TASK STATEMENT | Print all the data that follows exactly, images excluded.

INPUT MATERIAL |
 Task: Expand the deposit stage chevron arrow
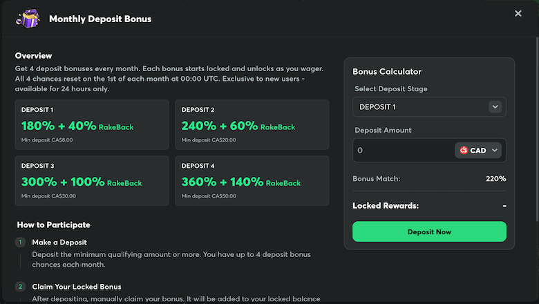tap(495, 107)
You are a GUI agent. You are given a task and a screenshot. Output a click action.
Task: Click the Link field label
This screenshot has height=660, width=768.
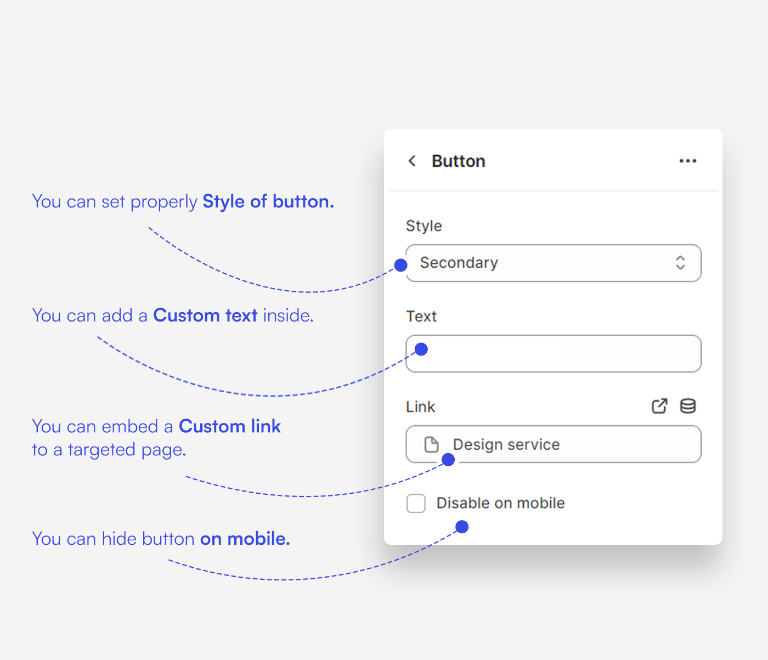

ANSWER SECTION |
 Task: Expand the deposit stage chevron arrow
tap(495, 107)
You are a GUI agent. You are given a task and a screenshot. Output a click action.
Task: Click the Link field label
This screenshot has height=660, width=768.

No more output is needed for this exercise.